Every statistical procedure consists of three specifications: how to collect sample data, how much to collect, and what to do with that data. The first two of these – the “how” and “how much” specifications – together determine a sampling procedure.
The foremost objective when deciding how sample data will be collected is to avoid sampling bias, i.e., the systematic omission (or under-representation) of some specific group of individuals from the data-collection process. The primary line of defense against sampling bias is good judgment, based on prior experience dealing with the population being studied. No subsequent statistical analysis of data collected in a biased fashion will reveal the bias (and all statistical analysis begins with the assumption that the sample data has been collected in an unbiased manner).

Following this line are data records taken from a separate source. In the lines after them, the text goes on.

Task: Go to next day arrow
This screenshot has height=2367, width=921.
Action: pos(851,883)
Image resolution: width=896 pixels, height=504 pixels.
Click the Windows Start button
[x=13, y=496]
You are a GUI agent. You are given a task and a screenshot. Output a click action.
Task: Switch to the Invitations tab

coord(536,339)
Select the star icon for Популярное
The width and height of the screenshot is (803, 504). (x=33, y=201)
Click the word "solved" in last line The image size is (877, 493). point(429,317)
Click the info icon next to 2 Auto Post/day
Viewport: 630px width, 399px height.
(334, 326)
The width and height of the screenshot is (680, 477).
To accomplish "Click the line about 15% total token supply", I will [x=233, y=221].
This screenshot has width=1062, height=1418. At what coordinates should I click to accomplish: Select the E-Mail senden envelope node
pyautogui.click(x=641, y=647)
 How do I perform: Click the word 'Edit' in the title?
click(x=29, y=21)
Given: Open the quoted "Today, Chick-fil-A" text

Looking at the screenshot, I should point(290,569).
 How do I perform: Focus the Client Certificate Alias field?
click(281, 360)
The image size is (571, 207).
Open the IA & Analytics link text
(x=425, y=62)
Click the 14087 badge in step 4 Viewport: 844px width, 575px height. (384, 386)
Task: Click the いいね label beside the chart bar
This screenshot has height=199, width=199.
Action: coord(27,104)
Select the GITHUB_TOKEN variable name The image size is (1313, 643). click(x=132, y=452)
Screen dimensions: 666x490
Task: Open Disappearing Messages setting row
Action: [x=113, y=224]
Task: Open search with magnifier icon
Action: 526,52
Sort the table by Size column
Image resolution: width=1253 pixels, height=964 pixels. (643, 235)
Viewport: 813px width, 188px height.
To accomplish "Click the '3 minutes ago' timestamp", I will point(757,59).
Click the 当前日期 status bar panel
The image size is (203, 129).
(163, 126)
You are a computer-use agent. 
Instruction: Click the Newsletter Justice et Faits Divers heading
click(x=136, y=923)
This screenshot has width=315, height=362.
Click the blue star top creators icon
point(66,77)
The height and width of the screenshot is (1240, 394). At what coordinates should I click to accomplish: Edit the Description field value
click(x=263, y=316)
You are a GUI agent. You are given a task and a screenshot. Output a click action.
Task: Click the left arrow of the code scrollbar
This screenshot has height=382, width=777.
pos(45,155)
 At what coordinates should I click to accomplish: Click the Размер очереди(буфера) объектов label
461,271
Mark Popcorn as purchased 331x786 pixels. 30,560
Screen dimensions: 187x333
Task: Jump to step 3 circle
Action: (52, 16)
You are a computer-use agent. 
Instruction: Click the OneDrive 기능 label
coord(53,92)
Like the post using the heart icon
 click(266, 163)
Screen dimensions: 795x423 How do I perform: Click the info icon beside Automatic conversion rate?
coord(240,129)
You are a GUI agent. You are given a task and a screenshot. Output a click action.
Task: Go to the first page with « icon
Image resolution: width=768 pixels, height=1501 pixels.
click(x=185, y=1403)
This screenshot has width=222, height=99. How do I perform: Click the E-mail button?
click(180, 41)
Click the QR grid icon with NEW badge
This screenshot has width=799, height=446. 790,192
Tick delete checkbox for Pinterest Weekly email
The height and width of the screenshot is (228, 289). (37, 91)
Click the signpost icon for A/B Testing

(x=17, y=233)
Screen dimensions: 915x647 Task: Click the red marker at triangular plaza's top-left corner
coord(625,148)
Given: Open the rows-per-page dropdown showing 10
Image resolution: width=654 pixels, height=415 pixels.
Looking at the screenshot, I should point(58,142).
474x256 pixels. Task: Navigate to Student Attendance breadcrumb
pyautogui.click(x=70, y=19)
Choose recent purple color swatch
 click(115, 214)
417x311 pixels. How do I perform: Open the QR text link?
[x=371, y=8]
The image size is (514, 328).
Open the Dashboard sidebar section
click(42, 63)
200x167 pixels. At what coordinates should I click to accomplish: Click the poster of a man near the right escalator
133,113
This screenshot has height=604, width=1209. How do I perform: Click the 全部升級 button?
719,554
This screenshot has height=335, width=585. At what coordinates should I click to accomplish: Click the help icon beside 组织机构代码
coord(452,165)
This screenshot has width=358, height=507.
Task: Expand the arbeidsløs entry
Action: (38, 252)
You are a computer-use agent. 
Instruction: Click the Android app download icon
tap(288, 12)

The goals of sampling are to use a procedure that is likely to yield a “representative” sample of the population as a whole (i.e., to limit exposure to sampling error), while holding down sampling costs as much as possible. From a narrow perspective, if we limit ourselves to one particular way of collecting data, we face a clear trade-off: Large samples limit our exposure to sampling error, but are very costly. However, if we broaden our perspective to allow for different data-collection methods, we find that sometimes one method can involve both less exposure to sampling error and lower costs than another.
The three most-commonly-used methods for collecting sample data (when the goal of a study is to estimate means and proportions) are simple random sampling, stratified sampling, and cluster sampling.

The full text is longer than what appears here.